Abe est engagé dans une offensive idéologique, marquée par sa visite le 26 décembre au sanctuaire Yasukuni consacré aux Japonais morts à la guerre, dont 14 criminels de guerre de classe A condamnés. Le même mois, il a nommé quatre figures de droite à des postes au conseil d’administration de l’opérateur audiovisuel public NHK afin de changer son orientation politique.

Il n’a pas fallu longtemps pour comprendre le but de ces nominations. En effet, fin janvier, le nouveau président de NHK, Katsuto Momii, a déclenché un tollé en justifiant la maltraitance de centaines de milliers de femmes réduites durant les années 1930 et 1940 en esclaves sexuelles par l’armée impériale. Momii s’éest excusé d’avoir exprimé son point de vue privé en qualité de président, sans pour autant rétracter ses propos.

Cette semaine, une autre personne nommée par Abe, Naoki Hyakuta, a déclaré que le Viol de Nankin, l’une des pires atrocités du vingtième siècle, « ne s’est jamais produit. »

En 1937, les troupes japonaises étaient entrées dans la ville et s’étaient livrées des semaines durant à une orgie de viols, de meurtres et de destruction lors de laquelle jusqu’à 300.000 civils et soldats chinois furent tués.

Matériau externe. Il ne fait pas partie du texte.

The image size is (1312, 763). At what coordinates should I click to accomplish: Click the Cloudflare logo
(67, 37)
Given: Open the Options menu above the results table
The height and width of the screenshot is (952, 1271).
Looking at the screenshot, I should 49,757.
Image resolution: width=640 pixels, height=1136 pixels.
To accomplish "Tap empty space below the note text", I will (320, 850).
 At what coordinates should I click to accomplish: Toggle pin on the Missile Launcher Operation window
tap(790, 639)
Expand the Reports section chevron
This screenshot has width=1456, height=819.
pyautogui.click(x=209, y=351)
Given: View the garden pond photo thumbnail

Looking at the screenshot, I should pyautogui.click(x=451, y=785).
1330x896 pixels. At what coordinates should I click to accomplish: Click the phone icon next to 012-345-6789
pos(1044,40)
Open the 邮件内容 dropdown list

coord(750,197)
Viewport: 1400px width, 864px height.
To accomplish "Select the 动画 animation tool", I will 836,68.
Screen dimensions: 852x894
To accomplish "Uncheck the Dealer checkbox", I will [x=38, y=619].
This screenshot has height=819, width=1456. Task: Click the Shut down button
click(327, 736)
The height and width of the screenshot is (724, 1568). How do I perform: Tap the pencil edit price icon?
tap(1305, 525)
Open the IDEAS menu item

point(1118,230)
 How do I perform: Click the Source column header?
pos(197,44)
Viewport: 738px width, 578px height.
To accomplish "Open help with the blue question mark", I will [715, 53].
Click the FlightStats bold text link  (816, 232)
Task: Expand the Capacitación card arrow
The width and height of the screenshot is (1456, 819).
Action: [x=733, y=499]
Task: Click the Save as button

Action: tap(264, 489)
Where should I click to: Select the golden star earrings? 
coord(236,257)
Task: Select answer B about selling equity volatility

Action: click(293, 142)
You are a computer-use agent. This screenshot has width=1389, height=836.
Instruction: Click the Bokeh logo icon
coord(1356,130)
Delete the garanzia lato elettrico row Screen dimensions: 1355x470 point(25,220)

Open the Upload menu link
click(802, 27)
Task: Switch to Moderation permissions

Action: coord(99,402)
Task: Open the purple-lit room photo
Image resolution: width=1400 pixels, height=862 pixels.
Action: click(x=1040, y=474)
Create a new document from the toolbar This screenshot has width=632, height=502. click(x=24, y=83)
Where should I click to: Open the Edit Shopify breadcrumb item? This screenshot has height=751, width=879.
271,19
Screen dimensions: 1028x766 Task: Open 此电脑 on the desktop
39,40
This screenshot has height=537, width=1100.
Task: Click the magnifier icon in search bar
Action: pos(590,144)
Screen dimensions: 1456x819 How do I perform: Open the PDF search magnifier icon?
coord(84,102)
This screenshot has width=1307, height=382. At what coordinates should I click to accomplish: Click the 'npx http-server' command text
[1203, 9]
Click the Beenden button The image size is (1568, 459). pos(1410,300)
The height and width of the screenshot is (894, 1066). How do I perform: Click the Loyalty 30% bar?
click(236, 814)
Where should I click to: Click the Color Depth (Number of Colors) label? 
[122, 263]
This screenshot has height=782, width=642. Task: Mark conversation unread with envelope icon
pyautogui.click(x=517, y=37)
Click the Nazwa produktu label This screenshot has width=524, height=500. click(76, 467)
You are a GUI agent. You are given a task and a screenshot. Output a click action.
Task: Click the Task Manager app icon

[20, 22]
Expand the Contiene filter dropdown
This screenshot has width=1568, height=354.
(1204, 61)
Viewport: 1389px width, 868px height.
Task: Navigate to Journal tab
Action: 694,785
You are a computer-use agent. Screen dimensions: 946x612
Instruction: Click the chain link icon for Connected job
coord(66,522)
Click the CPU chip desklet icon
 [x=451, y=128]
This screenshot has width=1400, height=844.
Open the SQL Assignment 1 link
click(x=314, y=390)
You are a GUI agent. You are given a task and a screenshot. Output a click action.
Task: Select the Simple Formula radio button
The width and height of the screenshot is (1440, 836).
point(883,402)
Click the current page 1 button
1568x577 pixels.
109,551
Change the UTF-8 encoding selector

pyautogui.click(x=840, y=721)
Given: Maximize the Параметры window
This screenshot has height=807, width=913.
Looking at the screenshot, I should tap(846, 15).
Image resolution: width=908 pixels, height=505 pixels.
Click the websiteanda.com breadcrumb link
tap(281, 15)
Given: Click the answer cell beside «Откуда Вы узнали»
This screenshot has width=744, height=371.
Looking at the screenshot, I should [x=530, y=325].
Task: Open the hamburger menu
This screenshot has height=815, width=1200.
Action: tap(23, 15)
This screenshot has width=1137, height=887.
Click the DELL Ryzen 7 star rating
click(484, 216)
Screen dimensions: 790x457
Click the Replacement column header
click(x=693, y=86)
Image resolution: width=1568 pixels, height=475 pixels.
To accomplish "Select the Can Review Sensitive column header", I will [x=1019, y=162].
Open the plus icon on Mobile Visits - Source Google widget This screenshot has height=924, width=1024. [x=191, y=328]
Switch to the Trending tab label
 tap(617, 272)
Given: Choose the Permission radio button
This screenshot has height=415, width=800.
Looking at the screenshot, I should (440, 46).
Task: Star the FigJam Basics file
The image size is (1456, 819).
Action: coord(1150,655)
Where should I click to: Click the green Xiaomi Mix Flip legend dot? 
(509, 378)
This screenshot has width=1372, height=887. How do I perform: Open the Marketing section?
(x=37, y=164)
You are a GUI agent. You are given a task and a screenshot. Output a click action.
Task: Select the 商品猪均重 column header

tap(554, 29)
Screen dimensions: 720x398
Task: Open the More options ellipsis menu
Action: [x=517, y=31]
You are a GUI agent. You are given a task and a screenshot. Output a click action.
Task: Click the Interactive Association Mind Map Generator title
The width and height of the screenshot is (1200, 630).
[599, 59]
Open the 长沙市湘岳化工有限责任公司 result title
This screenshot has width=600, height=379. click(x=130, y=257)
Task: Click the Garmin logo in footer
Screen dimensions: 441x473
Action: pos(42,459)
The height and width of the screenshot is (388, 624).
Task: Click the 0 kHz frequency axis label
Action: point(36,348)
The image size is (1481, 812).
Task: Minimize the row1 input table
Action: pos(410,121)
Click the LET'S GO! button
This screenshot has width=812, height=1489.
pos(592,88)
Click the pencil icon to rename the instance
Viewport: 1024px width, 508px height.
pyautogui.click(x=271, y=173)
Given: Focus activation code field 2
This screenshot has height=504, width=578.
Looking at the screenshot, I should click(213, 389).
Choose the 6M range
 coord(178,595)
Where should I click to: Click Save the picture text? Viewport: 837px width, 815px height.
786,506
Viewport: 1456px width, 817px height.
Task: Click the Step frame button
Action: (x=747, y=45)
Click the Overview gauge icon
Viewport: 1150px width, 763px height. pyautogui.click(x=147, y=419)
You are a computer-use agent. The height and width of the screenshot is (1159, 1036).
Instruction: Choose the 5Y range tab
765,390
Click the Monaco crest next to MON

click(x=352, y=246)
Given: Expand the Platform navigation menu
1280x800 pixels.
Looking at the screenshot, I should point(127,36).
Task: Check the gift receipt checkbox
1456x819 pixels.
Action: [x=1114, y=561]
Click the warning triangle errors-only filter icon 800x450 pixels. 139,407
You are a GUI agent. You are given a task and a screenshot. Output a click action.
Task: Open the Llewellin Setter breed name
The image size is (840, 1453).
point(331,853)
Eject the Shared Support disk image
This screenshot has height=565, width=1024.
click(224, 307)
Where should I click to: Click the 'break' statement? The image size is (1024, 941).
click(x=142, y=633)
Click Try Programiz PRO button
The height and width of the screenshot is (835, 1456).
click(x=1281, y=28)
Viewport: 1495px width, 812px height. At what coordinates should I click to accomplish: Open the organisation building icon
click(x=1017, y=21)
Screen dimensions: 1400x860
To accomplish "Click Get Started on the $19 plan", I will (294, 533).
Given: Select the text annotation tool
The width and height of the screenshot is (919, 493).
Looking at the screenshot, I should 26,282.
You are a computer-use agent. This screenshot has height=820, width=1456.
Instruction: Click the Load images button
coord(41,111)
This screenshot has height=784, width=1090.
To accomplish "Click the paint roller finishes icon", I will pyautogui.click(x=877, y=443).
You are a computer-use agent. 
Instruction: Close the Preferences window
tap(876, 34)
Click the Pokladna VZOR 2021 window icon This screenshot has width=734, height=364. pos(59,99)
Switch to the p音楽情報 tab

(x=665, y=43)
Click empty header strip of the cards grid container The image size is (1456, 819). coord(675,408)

Et pourtant, Hykuta a affirmé que le massacre de Nankin avait été inventé de toutes pièces dans le but de couvrir les crimes commis par les Etats-Unis lors du largage de bombes atomiques sur Hiroshima et Nagasaki. C’est un argument qui jusqu’ici était utilisé par des groupes marginaux d’extrême-droite. Ces derniers justifient les crimes hideux commis par l’impérialisme japonais dans les années 1930 et 1940 en montrant du doigt ceux commis par l’impérialisme américain durant la Deuxième Guerre mondiale.

Le déni de crimes à grande échelle comme celui du Viol de Nankin n’a qu’une seule signification, c’est la préparation idéologique pour de nouvelles guerres et de nouvelles atrocités.

Le gouvernement japonais n’est pas seul en cela. Cinq ans après le déclenchement de la crise financière mondiale de 2008, le capitalisme est embourbé dans un marasme économique et une tourmente financière qui attisent des rivalités inter-impérialistes, des interventions néo-coloniales et des intrigues diplomatiques aux quatre coins du globe.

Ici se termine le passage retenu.